Problem> Omit every picture, then return each line of the data below exactly.
Start of Block
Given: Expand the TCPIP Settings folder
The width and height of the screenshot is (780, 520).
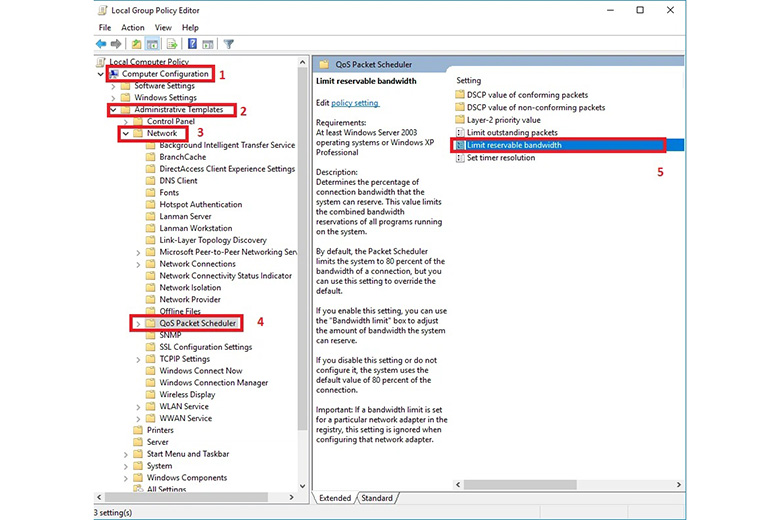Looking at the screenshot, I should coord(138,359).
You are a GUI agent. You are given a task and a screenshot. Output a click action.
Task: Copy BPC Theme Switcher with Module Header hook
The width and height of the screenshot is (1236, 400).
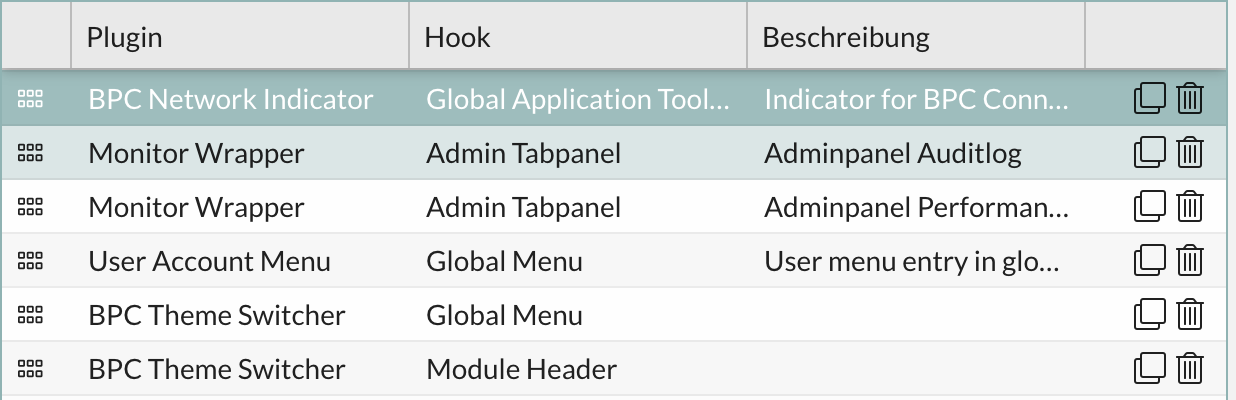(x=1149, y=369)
End of Block
Answer box>
Given: Expand the TCPIP Settings folder
The width and height of the screenshot is (780, 520).
Looking at the screenshot, I should coord(138,359).
You are a GUI agent. You are given a task and a screenshot. Output a click action.
Task: Copy BPC Theme Switcher with Module Header hook
The width and height of the screenshot is (1236, 400).
(x=1149, y=369)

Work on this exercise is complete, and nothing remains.